Silent cries at the world’s most difficult railway
As we travelled on this incredible route from Alausi, zigzag-ing twice by use of switchbacks, we descended about 500 meters over the course of 12 kilometers. For comparison, note that Quito - the capital city of Ecuador - sits at an elevation of 2,850 meters above sea level. At Devil’s Nose, this deceptively tranquil but treacherous landscape was where the condors used to sleep, but these majestic birds have left long since human intervention. All that remains were the excited chatters of tourists, unwittingly concealing quiet cries of desolated souls that perished during the course of building this railway. I said a silent prayer, and thought to myself, “nature is a double-edged sword”.
Cultural immersion at Sibambe
Ethnic music floated in the air, as our train approached the train station at Sibambe, and I caught a glimpse of twirling dancers with smiles as radiant as their traditional costumes. Located near the base of the Devil’s Nose, life goes on in the most practical manner, and the operations of the tourist trains provide an important source of income for the Puruhás and other indigenous groups that live in the region. At Sibambe, one can get a better view of the Devil’s Nose, as well as learn the history and cultures of local communities. There are cafes, shops and a museum.
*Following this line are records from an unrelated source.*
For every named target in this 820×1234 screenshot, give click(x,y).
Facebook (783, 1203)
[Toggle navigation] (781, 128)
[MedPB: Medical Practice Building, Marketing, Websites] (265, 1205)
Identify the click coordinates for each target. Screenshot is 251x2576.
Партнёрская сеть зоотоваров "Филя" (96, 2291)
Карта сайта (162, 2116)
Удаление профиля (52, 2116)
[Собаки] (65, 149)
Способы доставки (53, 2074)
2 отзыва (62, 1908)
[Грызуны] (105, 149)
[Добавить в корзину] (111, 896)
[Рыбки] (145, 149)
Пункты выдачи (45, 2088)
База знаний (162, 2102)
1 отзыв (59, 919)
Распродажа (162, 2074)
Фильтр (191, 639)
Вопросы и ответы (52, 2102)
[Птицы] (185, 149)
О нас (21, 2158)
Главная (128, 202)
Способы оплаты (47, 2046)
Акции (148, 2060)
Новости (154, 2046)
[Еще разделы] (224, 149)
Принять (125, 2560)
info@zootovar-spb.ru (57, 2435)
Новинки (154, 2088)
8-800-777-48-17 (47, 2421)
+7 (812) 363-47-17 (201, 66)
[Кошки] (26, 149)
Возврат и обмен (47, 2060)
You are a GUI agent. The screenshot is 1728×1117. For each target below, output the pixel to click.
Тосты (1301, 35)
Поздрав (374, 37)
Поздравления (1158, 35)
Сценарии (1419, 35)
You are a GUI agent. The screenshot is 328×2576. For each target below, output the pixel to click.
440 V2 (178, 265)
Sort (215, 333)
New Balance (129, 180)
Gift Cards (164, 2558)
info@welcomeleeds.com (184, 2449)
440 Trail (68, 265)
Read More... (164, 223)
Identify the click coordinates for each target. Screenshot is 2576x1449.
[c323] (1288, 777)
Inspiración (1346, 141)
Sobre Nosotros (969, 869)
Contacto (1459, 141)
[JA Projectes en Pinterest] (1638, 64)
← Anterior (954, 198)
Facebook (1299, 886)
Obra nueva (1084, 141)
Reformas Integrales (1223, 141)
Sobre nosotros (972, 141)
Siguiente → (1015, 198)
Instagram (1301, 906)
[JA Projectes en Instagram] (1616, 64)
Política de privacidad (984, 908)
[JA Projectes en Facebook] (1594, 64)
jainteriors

The Devil’s Nose is the most popular section of Ecuador’s train track and remained a popular attraction for tourists even during the decline of rail travel in the 1990s. A return journey begins from Alausi to Sibambe and takes about two hours and a half including a short break.
Traversing the Devil’s Nose from Alausi to Sibambe
Bygone times and romantic notions, rail travel has its fans from past to present, and President Rafael Correa knew this. Like Eloy Alfaro, he had a vision of a railway to connect Quito and Guayaquil again. Since 2008, the Ecuadorian government has spent millions to restore and upgrade the rail system. There are several routes and one can travel Ecuador from Quito to the South via rail. The Devil’s Nose is just one of the many routes, but if you only wish to have a sampler of rail travel in Ecuador, bear in mind that this railway track is one of the world’s rail engineering feats!
Practical tips for Devil’s Nose
We began our train journey from Alausi - a quaint village that is 5-hour drive from Quito. Direct buses are available. Onboard Tren Ecuador painted in signature red and black, amenities are basic but our experience was enhanced by the company of a local guide that can speak Spanish and English.
We were recommended to sit on the right side of the train towards Sibambe (request when you purchase your tickets), but truth to be told, you may want to get up from time to time to capture the best views (provided that the carriage is not completely filled). There are two departures daily from Tuesday to Sunday, and you can purchase your tickets on the day of departure. If you are travelling on weekends, it may be better to pre-book online or by calling.
Tren Ecuador - Devil's Nose
Address: Alausí – Sibambe – Alausí
Website: Devil’s Nose
Rail travel in Ecuador
Often associated with romantic notions, rail travel takes on a different role in Ecuador with historical account, especially at the Devil’s Nose. The tragedies of the past called upon quiet reflections and reminded me of victims of the Death Railway that runs between Thailand and Myanmar. Ambitious developments often come at a cost, and the stories of many unsung heroes remained buried, as we take in the fleeting beauty on the train ride. Don’t let these stories be forgotten, come visit and appreciate.